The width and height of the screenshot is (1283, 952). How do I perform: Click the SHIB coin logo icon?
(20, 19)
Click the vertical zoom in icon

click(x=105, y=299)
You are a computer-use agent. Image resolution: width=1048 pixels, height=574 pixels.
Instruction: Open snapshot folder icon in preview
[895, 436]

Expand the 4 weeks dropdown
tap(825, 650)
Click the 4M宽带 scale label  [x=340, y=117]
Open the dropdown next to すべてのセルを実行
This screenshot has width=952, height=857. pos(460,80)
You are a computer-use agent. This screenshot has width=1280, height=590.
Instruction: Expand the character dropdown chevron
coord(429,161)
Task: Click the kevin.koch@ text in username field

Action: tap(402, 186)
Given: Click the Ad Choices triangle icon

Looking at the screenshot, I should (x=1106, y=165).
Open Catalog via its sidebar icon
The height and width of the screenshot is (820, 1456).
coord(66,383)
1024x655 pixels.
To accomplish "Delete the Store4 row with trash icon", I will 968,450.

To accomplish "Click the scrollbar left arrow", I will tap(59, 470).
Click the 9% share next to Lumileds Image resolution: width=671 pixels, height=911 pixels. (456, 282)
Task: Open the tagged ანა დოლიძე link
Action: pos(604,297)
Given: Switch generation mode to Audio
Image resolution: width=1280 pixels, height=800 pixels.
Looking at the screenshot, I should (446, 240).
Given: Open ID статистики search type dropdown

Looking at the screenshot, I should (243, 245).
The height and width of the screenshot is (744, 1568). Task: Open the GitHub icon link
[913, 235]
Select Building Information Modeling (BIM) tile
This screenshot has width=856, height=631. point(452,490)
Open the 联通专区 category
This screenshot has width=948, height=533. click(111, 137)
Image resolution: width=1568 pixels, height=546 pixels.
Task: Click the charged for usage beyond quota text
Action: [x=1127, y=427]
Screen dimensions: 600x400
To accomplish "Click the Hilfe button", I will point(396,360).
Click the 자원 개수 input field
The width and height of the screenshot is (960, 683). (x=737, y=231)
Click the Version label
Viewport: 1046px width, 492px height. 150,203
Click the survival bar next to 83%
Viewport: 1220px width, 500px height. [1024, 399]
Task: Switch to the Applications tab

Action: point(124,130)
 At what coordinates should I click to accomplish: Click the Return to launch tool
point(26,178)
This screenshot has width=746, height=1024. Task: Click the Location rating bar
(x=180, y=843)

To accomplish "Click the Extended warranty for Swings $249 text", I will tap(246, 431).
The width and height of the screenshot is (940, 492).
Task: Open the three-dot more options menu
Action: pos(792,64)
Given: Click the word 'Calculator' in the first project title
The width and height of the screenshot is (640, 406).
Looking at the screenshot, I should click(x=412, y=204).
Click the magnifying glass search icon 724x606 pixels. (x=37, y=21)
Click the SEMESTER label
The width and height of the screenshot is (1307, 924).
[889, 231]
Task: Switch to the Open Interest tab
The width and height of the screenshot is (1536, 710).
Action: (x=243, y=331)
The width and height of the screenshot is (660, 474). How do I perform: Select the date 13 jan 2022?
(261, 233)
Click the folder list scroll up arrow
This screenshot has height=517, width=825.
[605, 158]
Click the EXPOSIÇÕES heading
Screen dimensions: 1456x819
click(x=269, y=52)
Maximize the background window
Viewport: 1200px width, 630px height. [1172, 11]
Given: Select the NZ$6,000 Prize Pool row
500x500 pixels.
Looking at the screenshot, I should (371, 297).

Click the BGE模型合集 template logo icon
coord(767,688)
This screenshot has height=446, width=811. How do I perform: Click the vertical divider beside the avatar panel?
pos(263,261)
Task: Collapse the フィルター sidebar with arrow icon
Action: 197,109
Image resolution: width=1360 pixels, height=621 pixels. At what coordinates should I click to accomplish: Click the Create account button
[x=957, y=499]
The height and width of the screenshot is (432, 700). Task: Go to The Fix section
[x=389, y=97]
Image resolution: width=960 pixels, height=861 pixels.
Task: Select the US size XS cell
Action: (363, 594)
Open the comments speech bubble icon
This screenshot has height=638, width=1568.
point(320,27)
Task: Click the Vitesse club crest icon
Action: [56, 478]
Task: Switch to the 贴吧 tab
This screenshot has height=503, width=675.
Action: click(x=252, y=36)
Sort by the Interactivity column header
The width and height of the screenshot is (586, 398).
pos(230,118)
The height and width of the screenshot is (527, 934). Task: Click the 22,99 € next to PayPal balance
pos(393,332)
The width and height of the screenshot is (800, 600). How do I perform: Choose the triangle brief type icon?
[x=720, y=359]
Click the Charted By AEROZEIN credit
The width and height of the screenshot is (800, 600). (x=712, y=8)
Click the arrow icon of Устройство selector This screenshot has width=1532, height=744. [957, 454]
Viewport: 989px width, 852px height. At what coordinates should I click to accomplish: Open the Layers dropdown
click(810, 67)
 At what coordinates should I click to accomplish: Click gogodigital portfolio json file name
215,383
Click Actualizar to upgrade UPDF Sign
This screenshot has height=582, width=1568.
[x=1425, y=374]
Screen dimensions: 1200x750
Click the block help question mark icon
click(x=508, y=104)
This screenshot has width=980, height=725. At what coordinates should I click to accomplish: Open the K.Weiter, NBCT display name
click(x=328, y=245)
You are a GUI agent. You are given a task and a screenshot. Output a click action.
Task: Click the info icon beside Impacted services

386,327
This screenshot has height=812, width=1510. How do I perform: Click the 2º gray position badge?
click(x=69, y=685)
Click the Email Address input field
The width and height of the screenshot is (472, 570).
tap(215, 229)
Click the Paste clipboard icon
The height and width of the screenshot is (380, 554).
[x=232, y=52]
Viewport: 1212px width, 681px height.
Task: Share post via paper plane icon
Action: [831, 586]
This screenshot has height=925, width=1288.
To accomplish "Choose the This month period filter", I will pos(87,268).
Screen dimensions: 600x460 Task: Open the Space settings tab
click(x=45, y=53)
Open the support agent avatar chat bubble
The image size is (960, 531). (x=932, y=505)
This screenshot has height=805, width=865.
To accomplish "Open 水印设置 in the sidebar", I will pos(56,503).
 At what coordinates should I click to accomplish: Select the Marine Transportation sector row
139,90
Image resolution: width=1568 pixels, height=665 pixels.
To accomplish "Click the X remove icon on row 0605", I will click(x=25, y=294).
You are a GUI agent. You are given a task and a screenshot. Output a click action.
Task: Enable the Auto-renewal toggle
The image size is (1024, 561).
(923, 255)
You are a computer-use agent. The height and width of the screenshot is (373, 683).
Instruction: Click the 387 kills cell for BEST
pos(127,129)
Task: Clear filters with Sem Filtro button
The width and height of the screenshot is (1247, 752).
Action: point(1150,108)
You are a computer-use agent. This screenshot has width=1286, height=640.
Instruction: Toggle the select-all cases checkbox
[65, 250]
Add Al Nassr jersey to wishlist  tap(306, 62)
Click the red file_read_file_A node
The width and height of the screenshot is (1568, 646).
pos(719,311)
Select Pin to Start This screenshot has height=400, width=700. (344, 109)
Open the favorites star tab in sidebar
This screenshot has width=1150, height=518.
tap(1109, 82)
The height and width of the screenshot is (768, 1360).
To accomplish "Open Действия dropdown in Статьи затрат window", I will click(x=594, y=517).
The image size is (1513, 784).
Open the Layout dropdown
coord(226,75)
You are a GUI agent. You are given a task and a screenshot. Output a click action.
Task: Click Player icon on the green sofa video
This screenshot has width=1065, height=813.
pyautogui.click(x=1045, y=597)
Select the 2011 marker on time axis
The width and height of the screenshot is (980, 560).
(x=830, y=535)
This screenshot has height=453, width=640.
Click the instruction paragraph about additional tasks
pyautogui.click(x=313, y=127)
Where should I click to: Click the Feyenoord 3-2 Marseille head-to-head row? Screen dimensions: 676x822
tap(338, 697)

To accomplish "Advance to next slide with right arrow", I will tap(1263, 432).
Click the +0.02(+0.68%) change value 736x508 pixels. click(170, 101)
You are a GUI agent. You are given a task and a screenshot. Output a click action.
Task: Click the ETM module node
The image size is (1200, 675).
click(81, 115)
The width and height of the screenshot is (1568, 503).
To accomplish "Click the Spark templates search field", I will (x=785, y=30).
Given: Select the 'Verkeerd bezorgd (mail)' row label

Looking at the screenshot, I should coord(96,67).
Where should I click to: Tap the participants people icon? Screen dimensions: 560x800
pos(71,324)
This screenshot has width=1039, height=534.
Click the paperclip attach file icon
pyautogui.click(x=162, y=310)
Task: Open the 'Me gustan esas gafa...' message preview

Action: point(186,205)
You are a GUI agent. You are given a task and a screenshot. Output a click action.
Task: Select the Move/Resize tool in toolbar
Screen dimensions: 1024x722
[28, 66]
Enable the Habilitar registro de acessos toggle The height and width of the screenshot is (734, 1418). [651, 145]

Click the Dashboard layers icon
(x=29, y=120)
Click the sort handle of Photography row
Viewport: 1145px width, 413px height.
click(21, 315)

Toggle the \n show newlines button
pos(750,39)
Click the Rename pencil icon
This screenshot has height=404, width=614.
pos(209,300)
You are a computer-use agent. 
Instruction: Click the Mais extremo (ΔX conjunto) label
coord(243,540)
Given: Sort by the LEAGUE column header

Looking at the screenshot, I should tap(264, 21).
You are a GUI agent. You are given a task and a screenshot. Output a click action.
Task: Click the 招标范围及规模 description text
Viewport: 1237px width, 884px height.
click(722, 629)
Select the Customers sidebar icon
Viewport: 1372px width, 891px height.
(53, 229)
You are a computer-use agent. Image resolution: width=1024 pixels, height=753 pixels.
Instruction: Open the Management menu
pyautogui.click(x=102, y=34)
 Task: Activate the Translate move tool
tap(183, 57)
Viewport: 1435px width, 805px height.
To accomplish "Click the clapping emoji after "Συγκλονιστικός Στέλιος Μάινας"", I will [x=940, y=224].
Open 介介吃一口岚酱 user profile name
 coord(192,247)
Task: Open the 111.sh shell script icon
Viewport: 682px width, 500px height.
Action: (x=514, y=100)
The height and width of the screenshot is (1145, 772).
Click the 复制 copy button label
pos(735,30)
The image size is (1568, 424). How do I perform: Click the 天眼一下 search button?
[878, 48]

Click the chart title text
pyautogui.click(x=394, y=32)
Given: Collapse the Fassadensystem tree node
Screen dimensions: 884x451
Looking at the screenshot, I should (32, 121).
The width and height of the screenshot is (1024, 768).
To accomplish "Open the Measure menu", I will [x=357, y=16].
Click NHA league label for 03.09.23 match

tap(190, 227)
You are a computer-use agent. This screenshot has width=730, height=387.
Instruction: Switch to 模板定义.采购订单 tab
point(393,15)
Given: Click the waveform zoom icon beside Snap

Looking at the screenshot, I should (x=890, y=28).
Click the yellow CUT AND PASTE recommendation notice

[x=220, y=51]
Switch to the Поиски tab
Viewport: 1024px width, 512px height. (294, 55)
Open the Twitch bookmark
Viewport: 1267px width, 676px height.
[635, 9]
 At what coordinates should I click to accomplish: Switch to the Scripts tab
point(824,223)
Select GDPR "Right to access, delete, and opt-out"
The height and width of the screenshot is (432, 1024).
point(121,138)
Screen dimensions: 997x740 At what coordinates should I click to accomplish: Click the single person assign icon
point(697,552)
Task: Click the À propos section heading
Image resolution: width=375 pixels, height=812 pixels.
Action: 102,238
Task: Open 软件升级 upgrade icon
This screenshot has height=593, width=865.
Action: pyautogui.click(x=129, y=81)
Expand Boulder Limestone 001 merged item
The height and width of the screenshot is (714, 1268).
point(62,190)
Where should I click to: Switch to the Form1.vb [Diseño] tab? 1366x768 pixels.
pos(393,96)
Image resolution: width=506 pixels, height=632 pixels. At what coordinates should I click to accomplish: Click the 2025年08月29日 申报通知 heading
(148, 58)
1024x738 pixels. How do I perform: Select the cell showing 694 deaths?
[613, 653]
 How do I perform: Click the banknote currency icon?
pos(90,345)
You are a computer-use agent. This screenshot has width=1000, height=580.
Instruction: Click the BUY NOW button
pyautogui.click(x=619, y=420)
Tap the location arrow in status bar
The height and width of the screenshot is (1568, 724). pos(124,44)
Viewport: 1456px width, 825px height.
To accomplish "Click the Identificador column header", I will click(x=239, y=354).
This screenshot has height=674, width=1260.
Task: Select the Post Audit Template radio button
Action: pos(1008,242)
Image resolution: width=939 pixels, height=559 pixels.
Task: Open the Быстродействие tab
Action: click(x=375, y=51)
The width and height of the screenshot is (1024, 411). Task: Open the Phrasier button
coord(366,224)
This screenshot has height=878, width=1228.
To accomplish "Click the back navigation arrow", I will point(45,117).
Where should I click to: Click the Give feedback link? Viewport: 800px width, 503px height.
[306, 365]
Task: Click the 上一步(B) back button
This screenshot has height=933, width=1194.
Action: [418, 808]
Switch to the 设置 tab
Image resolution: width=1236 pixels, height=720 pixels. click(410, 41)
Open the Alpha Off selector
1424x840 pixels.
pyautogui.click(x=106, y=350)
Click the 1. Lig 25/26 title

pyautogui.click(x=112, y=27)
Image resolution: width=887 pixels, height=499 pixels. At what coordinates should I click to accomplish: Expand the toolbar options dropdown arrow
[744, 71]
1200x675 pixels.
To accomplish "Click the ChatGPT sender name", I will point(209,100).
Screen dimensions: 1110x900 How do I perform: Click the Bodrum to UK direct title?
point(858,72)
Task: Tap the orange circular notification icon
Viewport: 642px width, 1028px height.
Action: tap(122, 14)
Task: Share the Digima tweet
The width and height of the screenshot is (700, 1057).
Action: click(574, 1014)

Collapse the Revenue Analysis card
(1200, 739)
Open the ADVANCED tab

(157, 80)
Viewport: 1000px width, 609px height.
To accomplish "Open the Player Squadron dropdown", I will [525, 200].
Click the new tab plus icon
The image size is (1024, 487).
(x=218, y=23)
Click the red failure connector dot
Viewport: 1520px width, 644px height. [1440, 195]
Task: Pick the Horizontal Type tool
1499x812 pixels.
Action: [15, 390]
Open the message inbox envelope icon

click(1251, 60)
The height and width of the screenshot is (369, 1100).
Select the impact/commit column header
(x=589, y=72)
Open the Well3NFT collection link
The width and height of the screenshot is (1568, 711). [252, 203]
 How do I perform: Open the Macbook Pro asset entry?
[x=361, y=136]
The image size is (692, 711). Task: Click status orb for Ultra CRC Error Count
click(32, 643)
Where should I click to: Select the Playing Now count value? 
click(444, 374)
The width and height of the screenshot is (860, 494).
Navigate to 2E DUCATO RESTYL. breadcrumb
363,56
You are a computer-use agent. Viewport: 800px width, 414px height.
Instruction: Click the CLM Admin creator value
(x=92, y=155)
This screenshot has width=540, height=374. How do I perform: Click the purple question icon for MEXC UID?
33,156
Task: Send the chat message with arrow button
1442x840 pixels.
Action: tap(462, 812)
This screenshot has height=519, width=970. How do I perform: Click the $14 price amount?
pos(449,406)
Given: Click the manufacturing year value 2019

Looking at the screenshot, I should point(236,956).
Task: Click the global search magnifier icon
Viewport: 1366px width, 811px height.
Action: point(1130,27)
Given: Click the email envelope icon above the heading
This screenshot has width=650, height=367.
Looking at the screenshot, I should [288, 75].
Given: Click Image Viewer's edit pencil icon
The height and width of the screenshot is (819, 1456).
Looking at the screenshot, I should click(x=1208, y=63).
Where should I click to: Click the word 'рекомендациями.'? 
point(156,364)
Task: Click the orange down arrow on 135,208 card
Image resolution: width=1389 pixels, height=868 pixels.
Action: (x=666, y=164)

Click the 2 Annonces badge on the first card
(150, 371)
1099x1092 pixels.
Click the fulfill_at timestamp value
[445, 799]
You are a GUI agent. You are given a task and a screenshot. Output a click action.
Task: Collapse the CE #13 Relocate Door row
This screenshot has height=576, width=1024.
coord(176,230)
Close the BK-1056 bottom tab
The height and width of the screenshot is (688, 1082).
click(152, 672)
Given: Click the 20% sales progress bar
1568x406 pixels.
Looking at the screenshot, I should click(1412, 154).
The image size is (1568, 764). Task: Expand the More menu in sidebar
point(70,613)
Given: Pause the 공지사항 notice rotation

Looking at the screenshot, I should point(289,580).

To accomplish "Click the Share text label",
● ● ● ●
[Problem details]
Starting with the first line of the entries, transcribe every line up to and including the one with "Click the 4M宽带".

[Answer below]
The width and height of the screenshot is (1283, 952). How do I perform: Click the SHIB coin logo icon?
(20, 19)
Click the vertical zoom in icon

click(x=105, y=299)
You are a computer-use agent. Image resolution: width=1048 pixels, height=574 pixels.
Instruction: Open snapshot folder icon in preview
[895, 436]

Expand the 4 weeks dropdown
tap(825, 650)
Click the 4M宽带 scale label  [x=340, y=117]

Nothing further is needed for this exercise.